Martin v. Abernathy

* Corpus Juris-Cyc. References: Witnesses, 40Cyc, p. 2211, n. 25; p. 2212, n. 26; p. 2280, n. 60, 61, 62; p. 2281, n. 68, 70; p. 2283, n. 82; p. 2297, n. 72; p. 2298, n. 79; p. 2353, n. 4. Plaintiff, as trustee of the estate of R.G. Salyer, deceased, brought suit on a promissory note executed by defendant, which including interest, amounted to $567.70. Defendant, answering, admitted execution of the note but pleaded payment. Verdict and judgment was for defendant and plaintiff has appealed.

The payment alleged in defendant's answer was not a payment in cash, but payment through defendant giving to R.G. Salyer, deceased, a mortgage on certain lots in the city of Cassville securing a note in the sum of $2300, which note included the principal and interest of the note described in plaintiff's petition. It is further alleged that, through oversight and neglect, R.G. Salyer failed to turn over to defendant the note sued on. During the trial Mrs. H.O. Abernathy, wife of defendant, was permitted to testify that she was present with her husband and Mr. Salyer when the $2300 note was executed and that it was the understanding that the $2300 note was to "take up" the note in suit which was at the time in the bank; that the note was to be returned to her husband and marked "paid." Plaintiff objected to her testifying on the ground that R.G. Salyer, the other party to the contract in issue, was dead and under the statute defendant's wife was incompetent as a witness; that objection, as well as numerous others of like import, was overruled. The sole point raised on this appeal relates to the question of the competency of defendant's wife to testify.

It is first urged that the wife is incompetent under the statute as a witness in behalf of her husband, for any purpose. That has never been the rule under our modern statute. Section 5415, Revised Statutes 1919, enabled the wife to testify when acting as the agent of her husband in a business transaction and since the amendment of that section in 1921, all disqualifications as a witness on account of the relationship of husband and wife has been removed, except as to confidential communications between her and her husband. [Laws 1921, p. 392; Eastin v. Bank of Harrisonville, 246 S.W. 991; Leer v. Insurance Co., 250 S.W. 631.]

Appellant raises the further point that as Mrs. Abernathy was a party to the second note of $2300 the other party being dead, she was incompetent to testify as to what transpired in relation thereto. *Page 78 This contention cannot be upheld. In order to be disqualified under section 5410, Revised Statutes 1919, the witness must be a party to the contract or cause of action, and also primarily interested in the result of the lawsuit founded on the contract made with the deceased. [Lead Zinc Co. v. Lead Co., 251 Mo. l.c. 741, 158 S.W. 369.]

The statute provides that "where one of the original parties to the contract or cause of action in issue and on trial is dead" the other party is disqualified. Of course the $2300 note was not the contract in issue and on trial. The mere fact that the payment through the medium of that note was an issue in the case regarding which defendant's wife was permitted to testify would no more make her a party to the contract in issue and on trial than if she had testified the payment was made in cash. We find no authorities holding to such a doctrine.

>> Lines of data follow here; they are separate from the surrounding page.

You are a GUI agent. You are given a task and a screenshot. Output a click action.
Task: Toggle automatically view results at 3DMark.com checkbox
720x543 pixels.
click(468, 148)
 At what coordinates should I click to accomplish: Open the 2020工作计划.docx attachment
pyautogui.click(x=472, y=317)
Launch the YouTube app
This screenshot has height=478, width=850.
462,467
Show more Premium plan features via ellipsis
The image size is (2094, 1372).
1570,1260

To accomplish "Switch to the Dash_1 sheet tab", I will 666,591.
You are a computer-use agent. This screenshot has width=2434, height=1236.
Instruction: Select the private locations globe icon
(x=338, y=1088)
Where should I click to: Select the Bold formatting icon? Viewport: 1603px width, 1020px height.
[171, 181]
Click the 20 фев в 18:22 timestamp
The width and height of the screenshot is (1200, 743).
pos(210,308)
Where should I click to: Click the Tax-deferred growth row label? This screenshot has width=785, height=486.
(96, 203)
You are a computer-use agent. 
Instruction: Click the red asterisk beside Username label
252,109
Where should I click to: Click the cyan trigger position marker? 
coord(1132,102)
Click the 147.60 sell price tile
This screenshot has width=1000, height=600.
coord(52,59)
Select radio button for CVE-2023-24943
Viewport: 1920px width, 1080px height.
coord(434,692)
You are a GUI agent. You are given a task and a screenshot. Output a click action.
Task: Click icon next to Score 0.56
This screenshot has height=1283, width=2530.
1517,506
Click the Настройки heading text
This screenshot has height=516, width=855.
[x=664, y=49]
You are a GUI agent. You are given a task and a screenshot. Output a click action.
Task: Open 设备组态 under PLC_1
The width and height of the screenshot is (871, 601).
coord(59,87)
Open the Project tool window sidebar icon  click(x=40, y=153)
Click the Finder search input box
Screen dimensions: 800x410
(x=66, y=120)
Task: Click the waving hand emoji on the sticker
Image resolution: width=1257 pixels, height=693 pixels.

As to her interest. The only possible interest she could have had in the outcome of the trial was the interest she might have had because of the marital relationship. While that interest would possibly affect her credibility as a witness, it is not such an interest as would make her incompetent to testify. An interest to disqualify a witness "must be a legal interest as distinguished from the prejudice or bias resulting from friendship or hatred, or from consanguinity, or any other domestic or social or any official relation, or any other motives by which men are generally influenced; for these go only to the credibility." [1 Greenleaf on Evidence (14 Ed.), arts. 386 and 390, cited with approval in Wagner v. Binder, 187 S.W. l.c. 1151.]

We, therefore, hold defendant's wife was a competent witness. The judgment should be affirmed. It is so ordered. Cox, P.J. and Bradley, J., concur.